▸ **Given exercise**
Starting at the top of the records and ending with the line that contains "Action: click(225, 143)", rewrite those lines with "playback timeline strip" replaced by "progress bar" and nothing else changed. Omit the pictures from your answer.

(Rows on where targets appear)
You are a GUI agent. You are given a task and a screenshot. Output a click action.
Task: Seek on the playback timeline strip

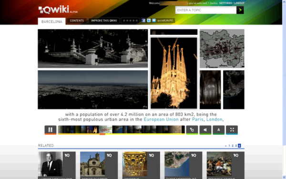pyautogui.click(x=121, y=130)
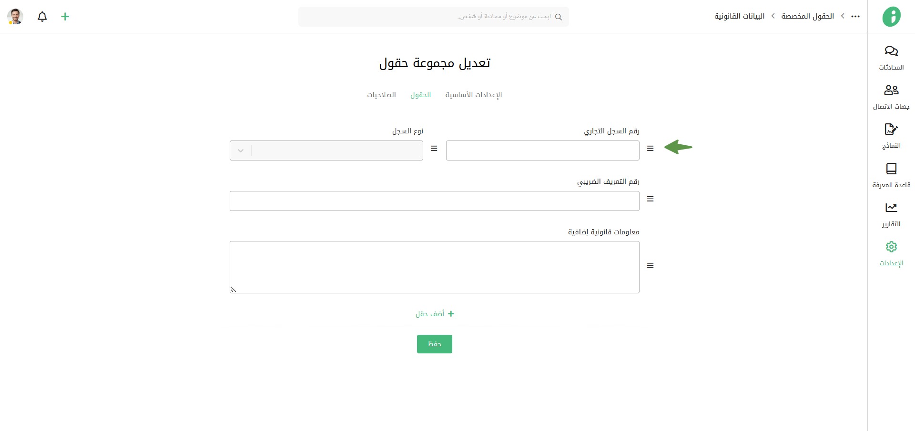
Task: Open the user profile avatar menu
Action: click(x=15, y=17)
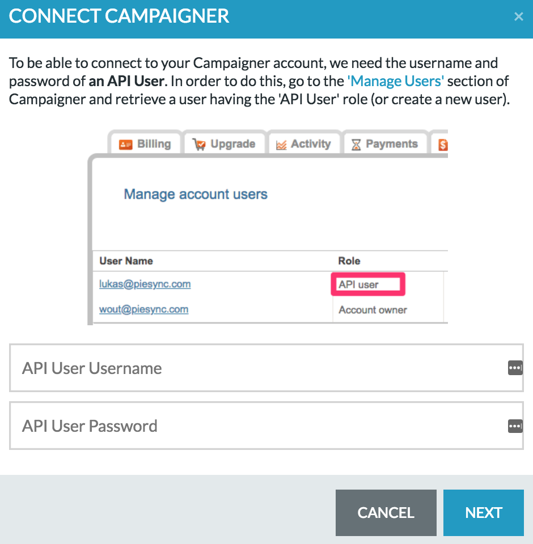The image size is (533, 544).
Task: Switch to the Upgrade tab
Action: click(225, 143)
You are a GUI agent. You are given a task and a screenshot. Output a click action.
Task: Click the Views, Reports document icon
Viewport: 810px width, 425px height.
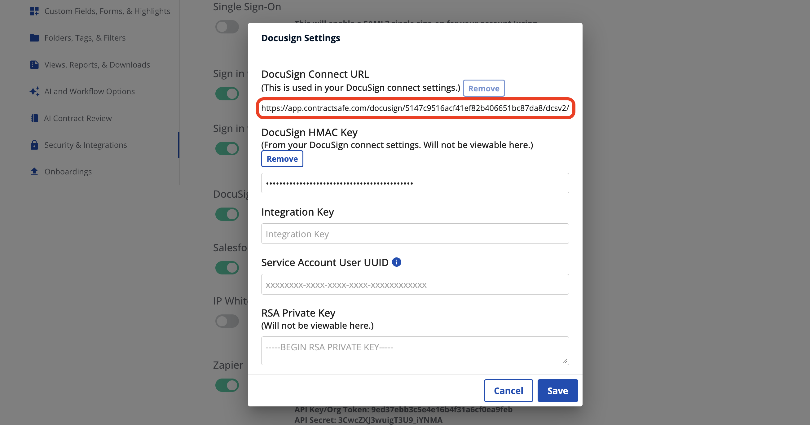pos(34,65)
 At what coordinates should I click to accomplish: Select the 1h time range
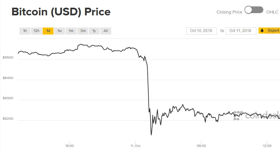tap(25, 31)
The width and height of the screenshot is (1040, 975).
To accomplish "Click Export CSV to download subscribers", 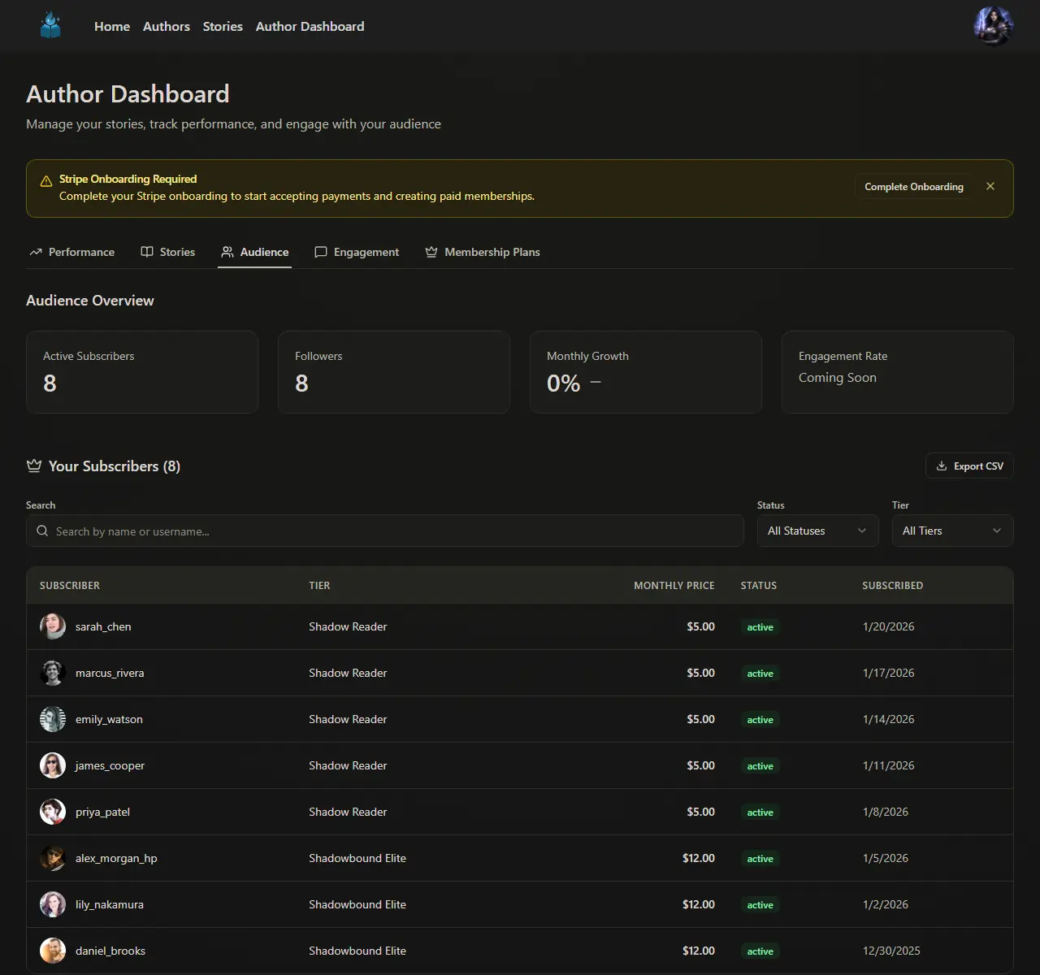I will click(969, 466).
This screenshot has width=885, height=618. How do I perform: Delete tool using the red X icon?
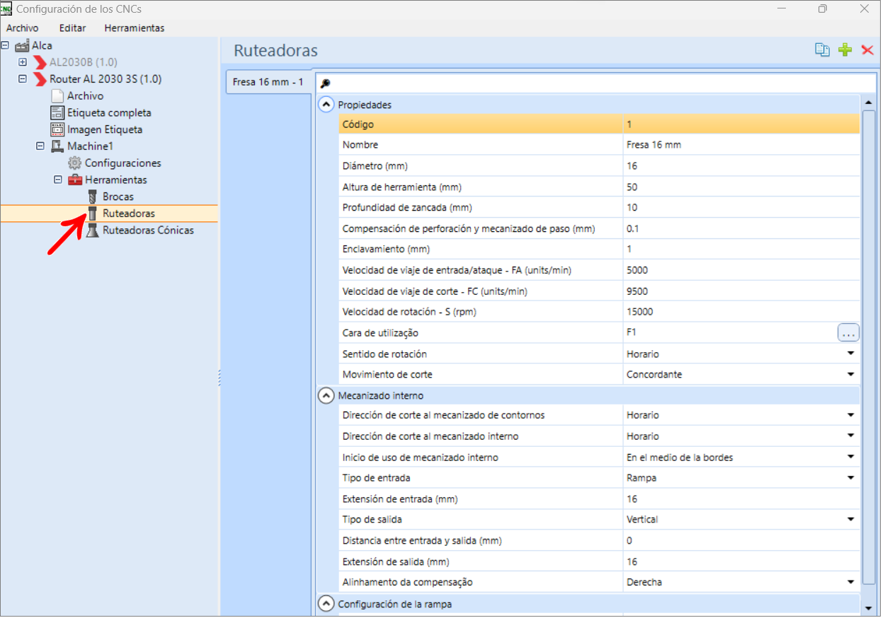tap(867, 49)
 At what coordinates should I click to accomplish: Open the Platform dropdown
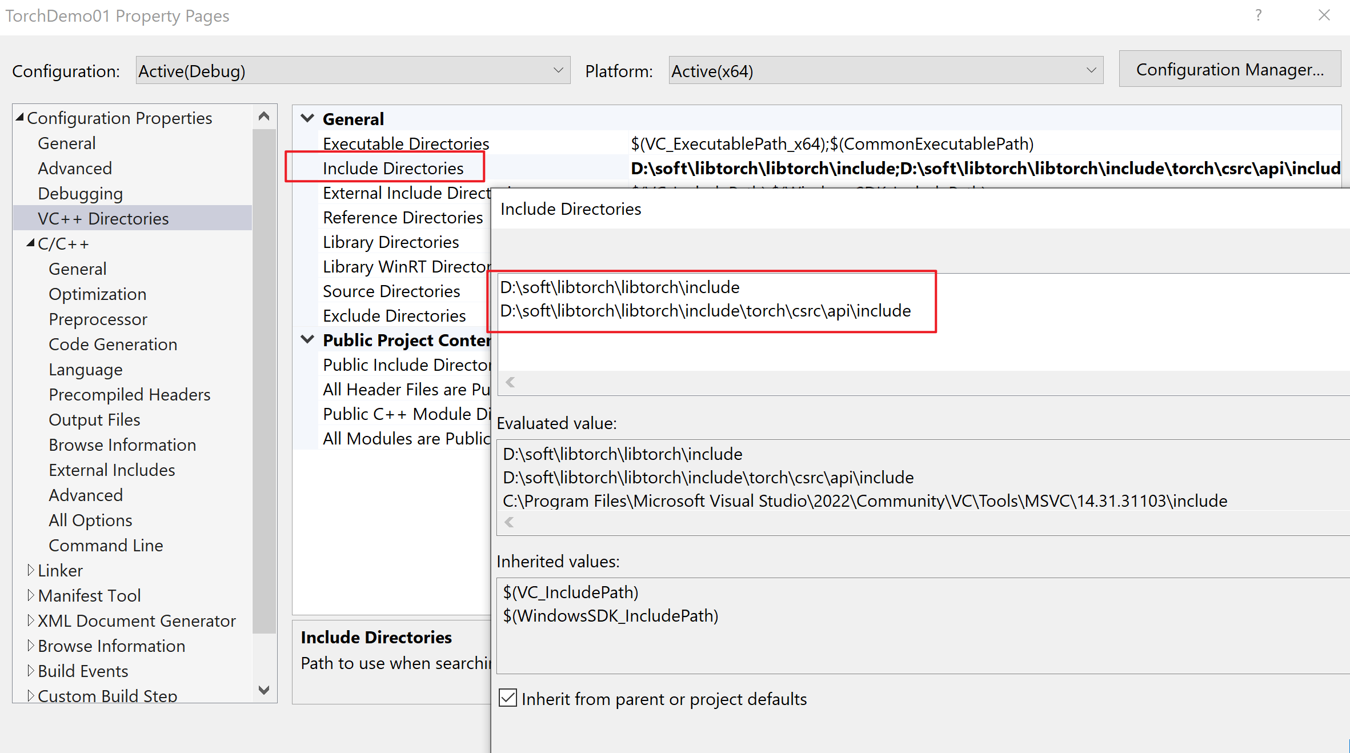(885, 70)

▸ **Exercise response**
You are a GUI agent. You are given a task and a screenshot. Output a click action.
Task: Seek on the progress bar

pyautogui.click(x=121, y=130)
Task: Open the user profile avatar menu
Action: click(x=15, y=17)
The image size is (533, 544).
Task: Switch to the Upgrade tab
Action: click(225, 143)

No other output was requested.